Survey of Contemporary Japanese Art
March 5 – April 11, 2015 Opening Reception March 5, 6 – 8 PM
Makoto Fujimura, Masatake Kozaki, Shinji Maeda, Kazumasa Noguchi, Keizaburo Okamura, Yuzo Ono, Norihiko Saito, Hiroshi Senju, Chie Shimizu, Tomotaka Yasui, Asami Yoshiga.
In honor of New York’s Asia Week, Dillon Gallery will present its seventh survey on contemporary Japanese art. The exhibition will feature works by contemporary artists from Japan, highlighting broad artistic strategies. Finding a progressive way to pay homage to their heritage, artists included in this exhibition expand the expressive vocabulary found within the current language of Neo-Nihonga (Japanese-Style Painting). This exhibition will explore the reinvigorated style, how it is shaping the aesthetics and the materials with a fresh and startling reinterpretation.
Nihonga is a technique whose roots extend back more than a thousand years. The term was created in the 19th century to distinguish traditional painting methods from Western-influenced art. Neo-Nihonga represents a revival within the next generation of artists. Its practitioners incorporate time-honored materials such as silk, rice-paper, ground semi-precious minerals, as well as gold and silver leaf into their works while incorporating developments that inform their approach, ulitlizing some honored techniques while discarding others. The most recent generation of Neo-Nihonga artists have readapted the style in an attempt to change the way the practice is used in the contemporary idiom. The artists selected for this exhibition have each found a stylistic approach that is as powerful as it is contemporary.

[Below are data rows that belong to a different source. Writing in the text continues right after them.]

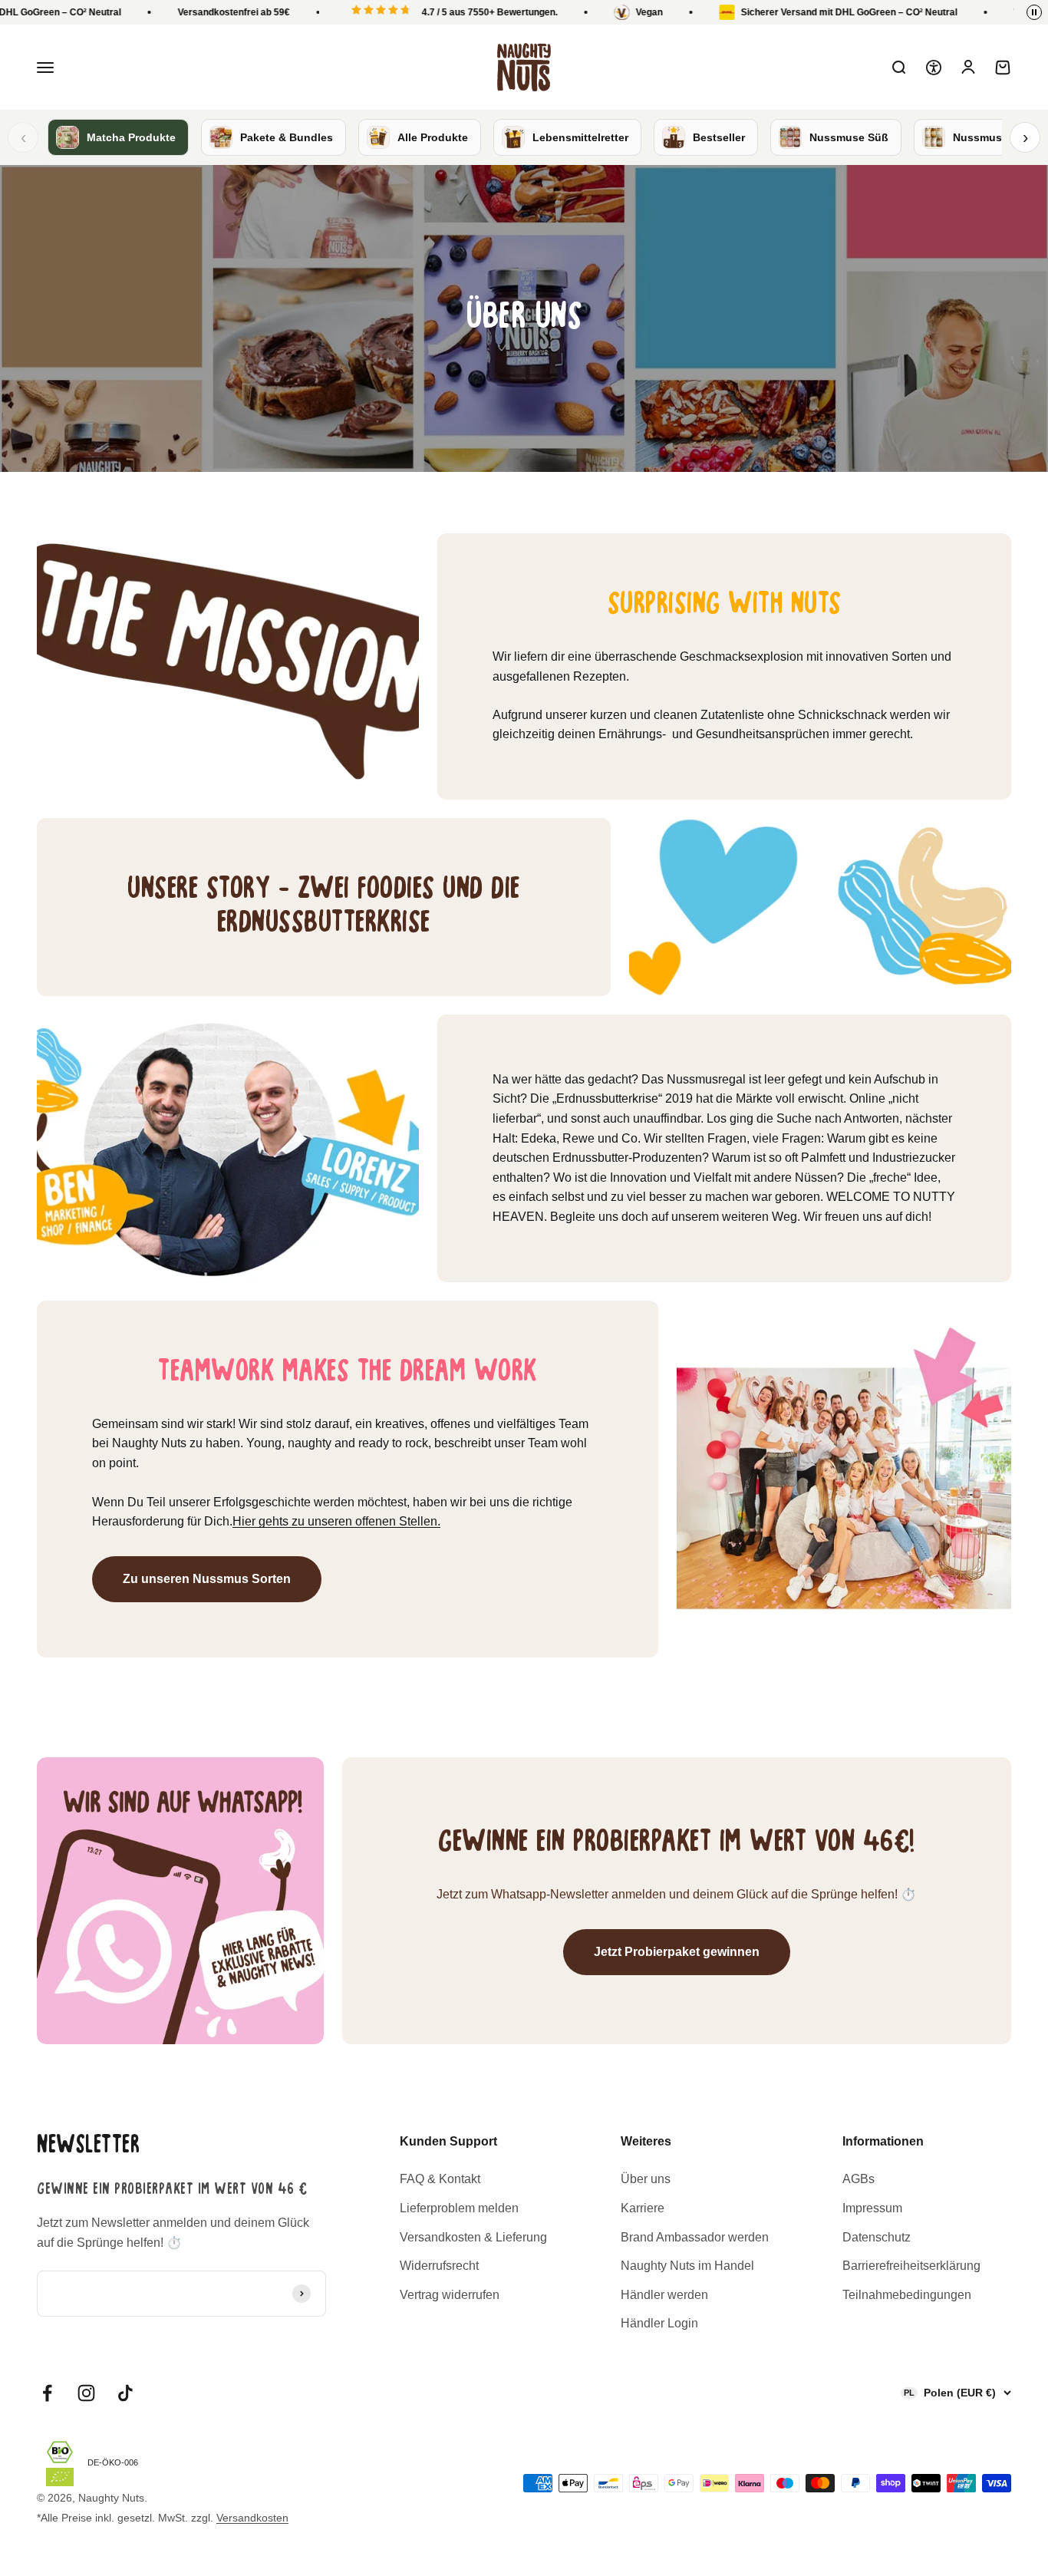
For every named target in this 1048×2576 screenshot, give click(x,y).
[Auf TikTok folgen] (125, 2393)
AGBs (858, 2178)
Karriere (642, 2208)
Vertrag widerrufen (449, 2294)
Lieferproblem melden (459, 2208)
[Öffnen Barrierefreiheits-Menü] (933, 67)
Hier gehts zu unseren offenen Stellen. (336, 1521)
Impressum (872, 2208)
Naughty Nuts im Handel (687, 2265)
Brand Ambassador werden (695, 2237)
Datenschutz (876, 2237)
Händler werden (664, 2294)
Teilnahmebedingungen (906, 2294)
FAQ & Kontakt (440, 2178)
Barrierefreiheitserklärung (911, 2265)
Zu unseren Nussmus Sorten (207, 1578)
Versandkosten (252, 2518)
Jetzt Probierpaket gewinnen (677, 1951)
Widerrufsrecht (439, 2265)
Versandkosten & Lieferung (473, 2237)
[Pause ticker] (1034, 12)
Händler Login (659, 2323)
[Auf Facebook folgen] (47, 2393)
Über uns (646, 2178)
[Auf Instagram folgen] (86, 2393)
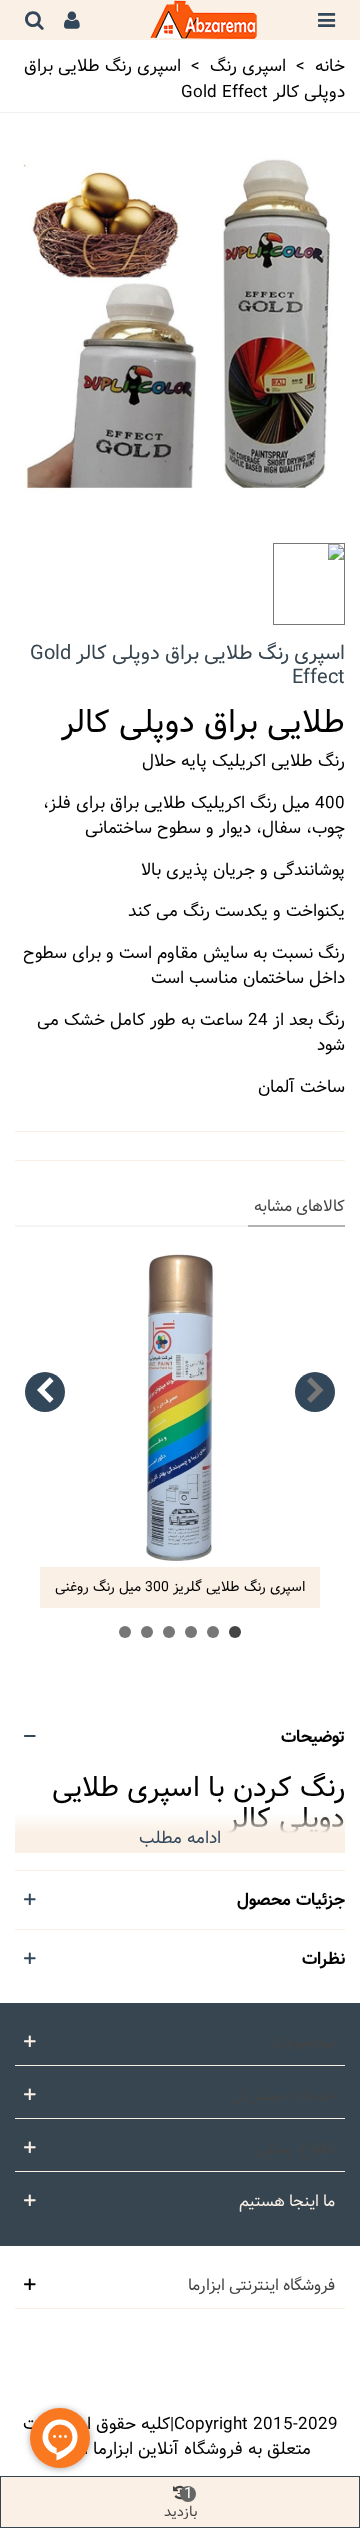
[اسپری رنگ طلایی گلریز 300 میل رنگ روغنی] (180, 1407)
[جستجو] (34, 20)
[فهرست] (326, 20)
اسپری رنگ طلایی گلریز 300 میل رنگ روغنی (180, 1587)
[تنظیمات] (72, 20)
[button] (315, 1392)
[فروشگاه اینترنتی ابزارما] (199, 20)
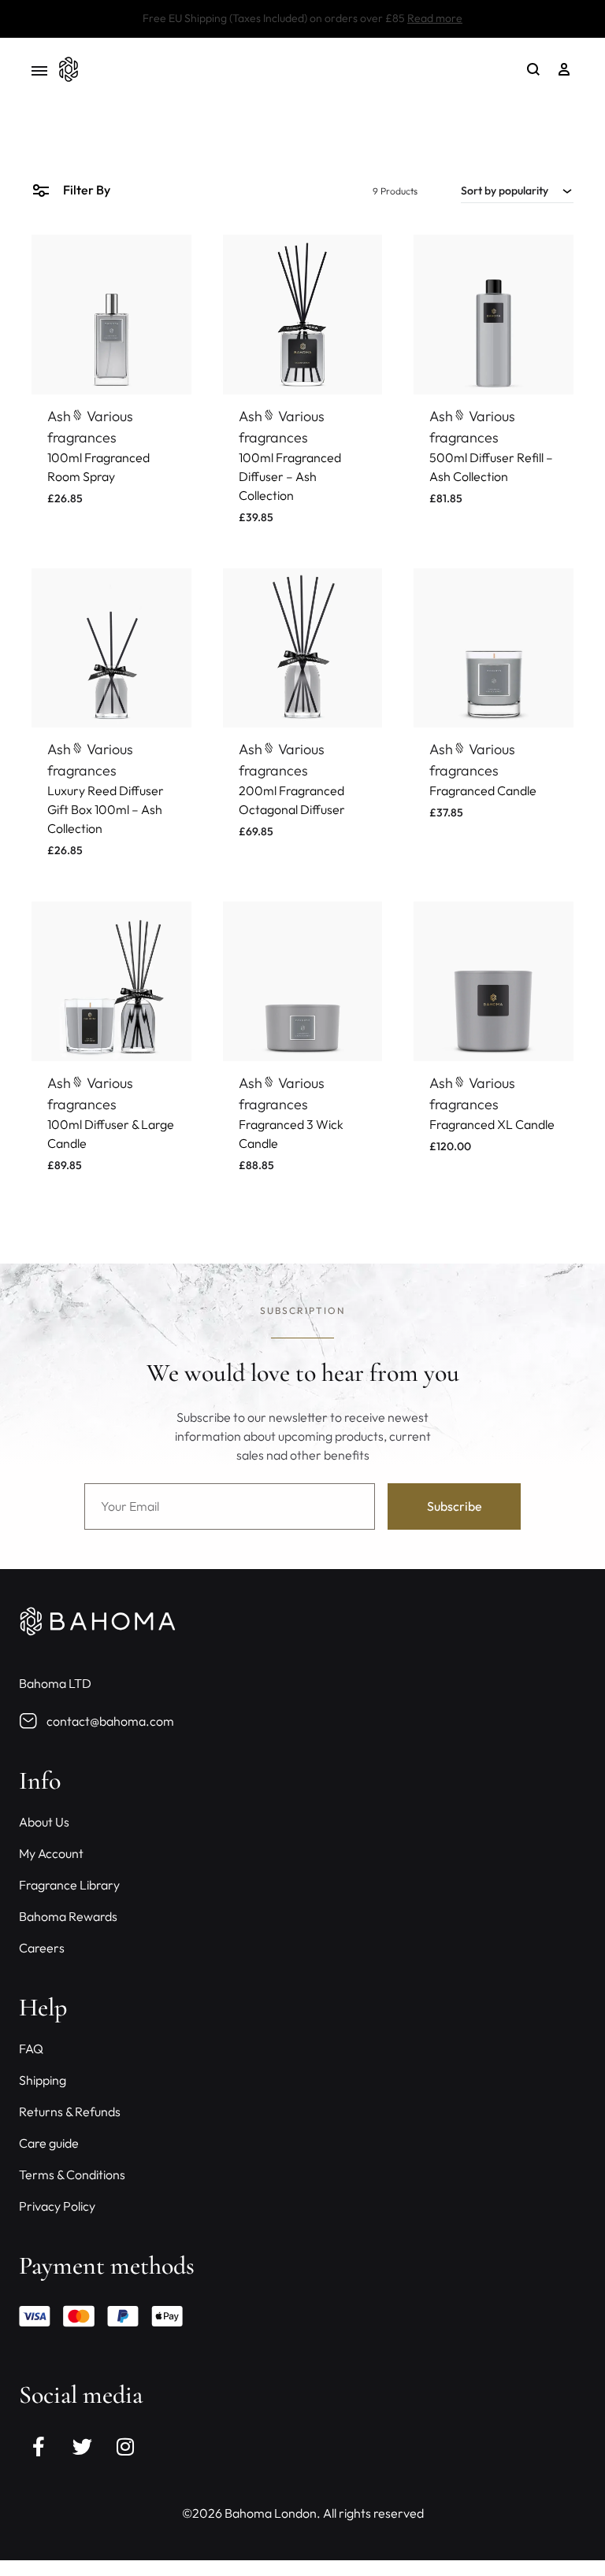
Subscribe (302, 1387)
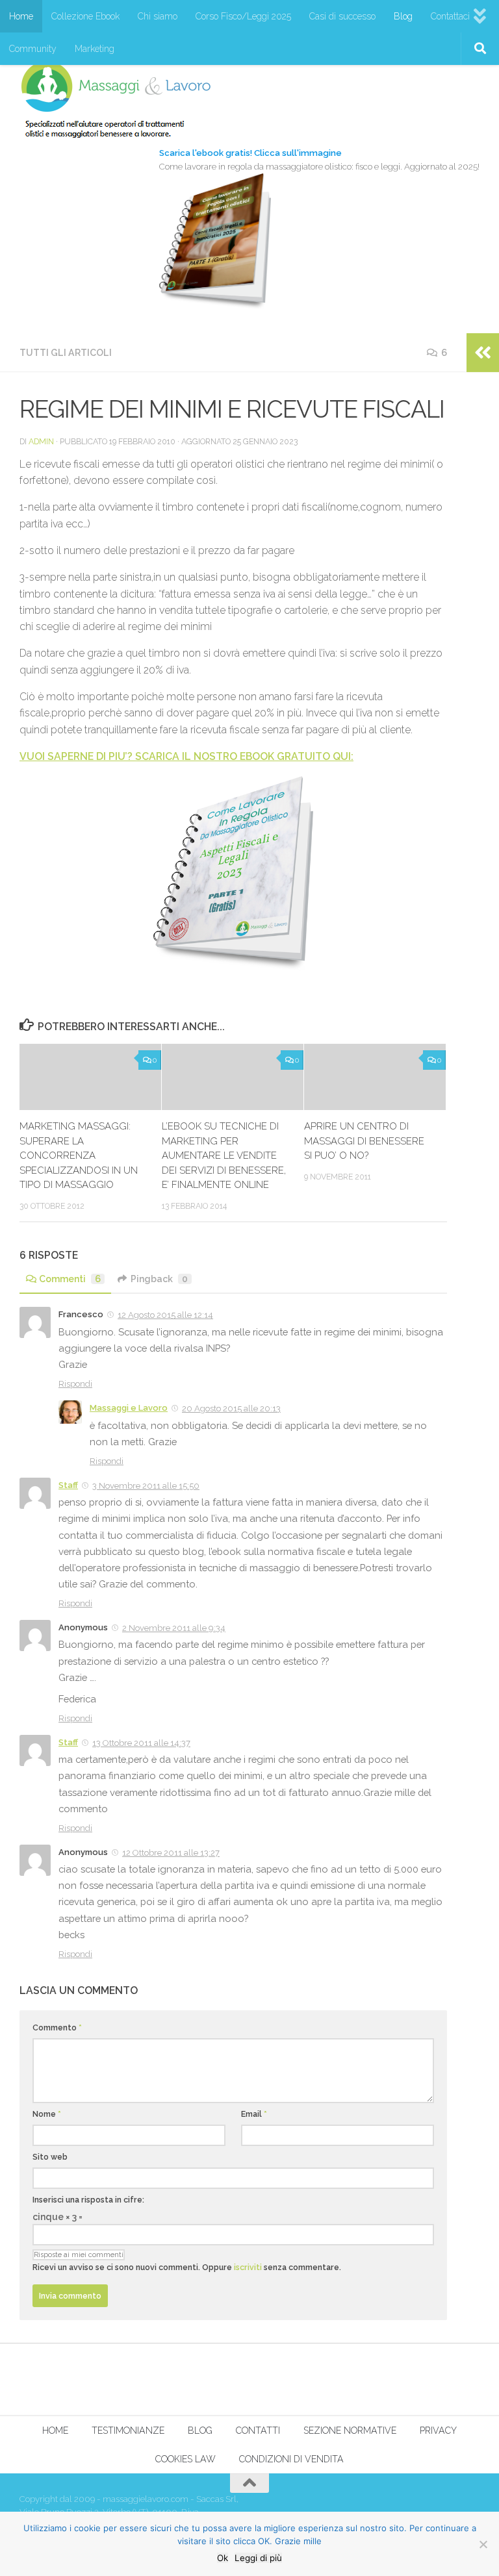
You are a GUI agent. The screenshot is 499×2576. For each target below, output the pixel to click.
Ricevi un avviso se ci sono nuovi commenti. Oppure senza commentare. (186, 2267)
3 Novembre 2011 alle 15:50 (145, 1486)
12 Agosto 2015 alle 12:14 (165, 1315)
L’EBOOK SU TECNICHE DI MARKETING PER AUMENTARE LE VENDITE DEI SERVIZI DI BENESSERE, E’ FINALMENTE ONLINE (224, 1155)
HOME (55, 2430)
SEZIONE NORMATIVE (349, 2430)
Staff (68, 1485)
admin (41, 441)
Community (33, 49)
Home (21, 16)
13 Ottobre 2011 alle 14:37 (141, 1743)
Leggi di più (258, 2558)
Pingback (159, 1279)
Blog (403, 16)
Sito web (50, 2157)
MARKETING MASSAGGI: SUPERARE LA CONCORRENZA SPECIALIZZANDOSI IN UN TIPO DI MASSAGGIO (78, 1155)
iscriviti (248, 2267)
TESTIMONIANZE (128, 2430)
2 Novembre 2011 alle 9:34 (173, 1628)
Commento (57, 2027)
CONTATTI (258, 2430)
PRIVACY (438, 2430)
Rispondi (75, 1384)
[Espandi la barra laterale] (483, 352)
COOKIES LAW (185, 2459)
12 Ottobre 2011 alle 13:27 (171, 1853)
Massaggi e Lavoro (129, 1408)
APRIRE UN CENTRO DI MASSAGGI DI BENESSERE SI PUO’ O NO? (364, 1140)
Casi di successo (342, 16)
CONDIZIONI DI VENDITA (291, 2459)
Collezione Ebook (85, 16)
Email (254, 2114)
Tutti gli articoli (65, 352)
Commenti (70, 1279)
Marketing (94, 49)
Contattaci (450, 16)
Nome (46, 2114)
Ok (222, 2558)
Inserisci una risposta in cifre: (88, 2199)
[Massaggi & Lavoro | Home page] (115, 99)
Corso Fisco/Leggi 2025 (243, 16)
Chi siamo (157, 16)
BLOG (200, 2430)
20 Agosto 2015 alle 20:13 (231, 1408)
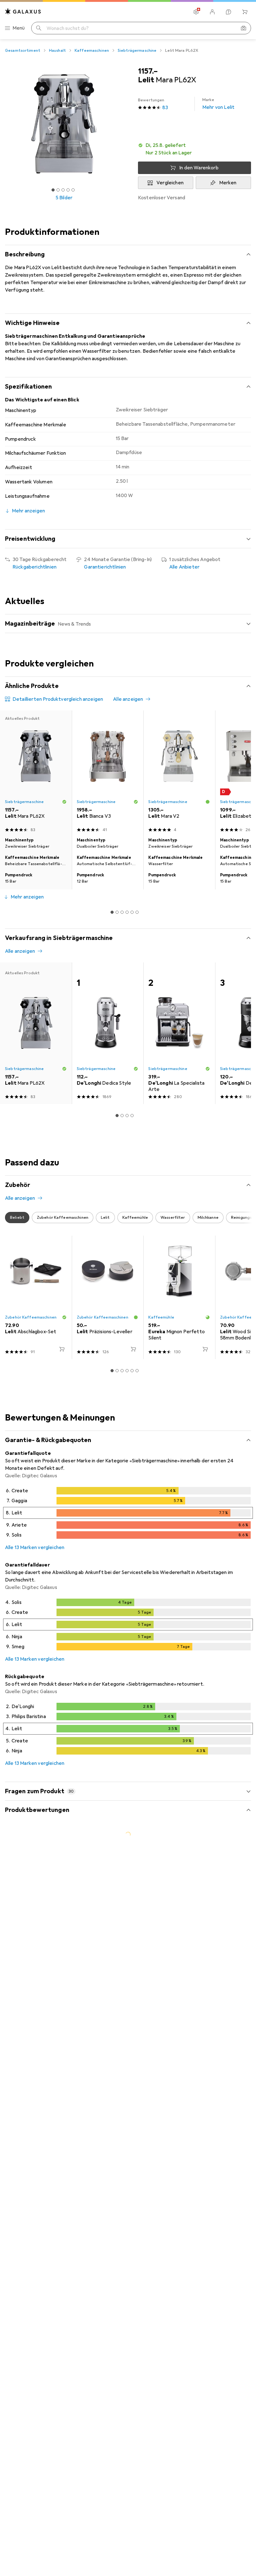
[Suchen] (38, 28)
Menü (18, 28)
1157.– (148, 71)
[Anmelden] (212, 12)
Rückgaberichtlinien (34, 567)
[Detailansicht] (128, 1514)
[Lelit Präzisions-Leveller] (108, 1297)
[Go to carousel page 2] (117, 912)
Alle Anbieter (184, 567)
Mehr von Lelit (218, 103)
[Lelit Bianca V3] (108, 772)
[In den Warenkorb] (61, 1349)
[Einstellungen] (196, 12)
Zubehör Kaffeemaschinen (31, 1317)
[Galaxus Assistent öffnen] (229, 12)
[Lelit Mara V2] (179, 772)
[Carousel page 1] (112, 912)
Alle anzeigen (128, 699)
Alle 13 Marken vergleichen (34, 1547)
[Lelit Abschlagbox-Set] (36, 1297)
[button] (194, 149)
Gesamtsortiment (22, 50)
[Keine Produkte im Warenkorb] (245, 12)
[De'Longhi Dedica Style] (108, 1033)
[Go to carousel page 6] (137, 912)
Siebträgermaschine (137, 50)
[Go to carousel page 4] (127, 912)
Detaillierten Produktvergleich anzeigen (57, 699)
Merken (228, 183)
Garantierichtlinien (105, 567)
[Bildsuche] (243, 28)
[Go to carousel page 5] (132, 912)
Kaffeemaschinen (92, 50)
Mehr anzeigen (27, 897)
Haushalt (57, 50)
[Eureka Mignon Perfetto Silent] (179, 1297)
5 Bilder (64, 198)
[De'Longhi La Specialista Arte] (179, 1033)
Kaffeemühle (161, 1317)
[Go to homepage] (23, 11)
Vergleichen (170, 183)
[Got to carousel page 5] (73, 189)
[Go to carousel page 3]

The most recognized of the current generation of artists represented in this exhibition, include Makoto Fujimura, Keizaburo Okamura, Norihiko Saito, and Hiroshi Senju. All of them studied directly with renowned artists of the previous generation at The Tokyo National University of Fine Arts and Music (created in the late-nineteenth century to supplant the endangered master-apprentice tradition, The University has included major figures such as Matazo Kayama, Takashi Murakami and Cai Guo-Qiang). Fujimura, Saito, and Senju, the masters of the group, craft an atmosphere of ethereality in their work, creating translucent abstractions. Using large swathes of vibrant color, Fujimura creates a sense of depth and movement. Okamura celebrates nature and the Edo era Buddhist mysticims on monumental burnt cedar panels. Norihiko Saito considers his work to be analogous with the aesthetic of the ancient poems of Heian Era (794 – 1185), art bringing ancient poems to light. He does not attempt to draw directly from the landscape or object before him, but instead makes his works purposefully ambiguous in order to allow the viewer to use their own interpretations from memory. Taking his subject from a work by Chinese poet T'ao Yuan-ming (365-427)’s Tougen, Kozaki shares his vision of utopia, which includes unusual creatures inhabiting a bizarre and vast expanse of space. Yoshiga builds up the pigment layers on tetron fabric to expose subtle tonal variations incorporating light to the medium itself. Yoshiga’s semi-transparent compositions possess a modern monumentality that has reinvigorated the style. Chie Shimizu often uses Japanese mythology, old parables, and philosophical text, including traditional and modern performances and ceremonial events. The painting technique she uses on her sculptures is Japanese traditional painting. Using rabbit skin glue mixed with a seashell powder called “Gofun,” she creates a shell-like surface distinct from other paint finishes. Powdered pigments of many layers are added after the base coat of Gofun, along with gold, platinum, white gold and silver leaf. Shinji Maeda and Kazumasa Noguchi have taken a more radical departure in order to capture and respond to a changing Japanese aesthetic that reaches into the global conversation.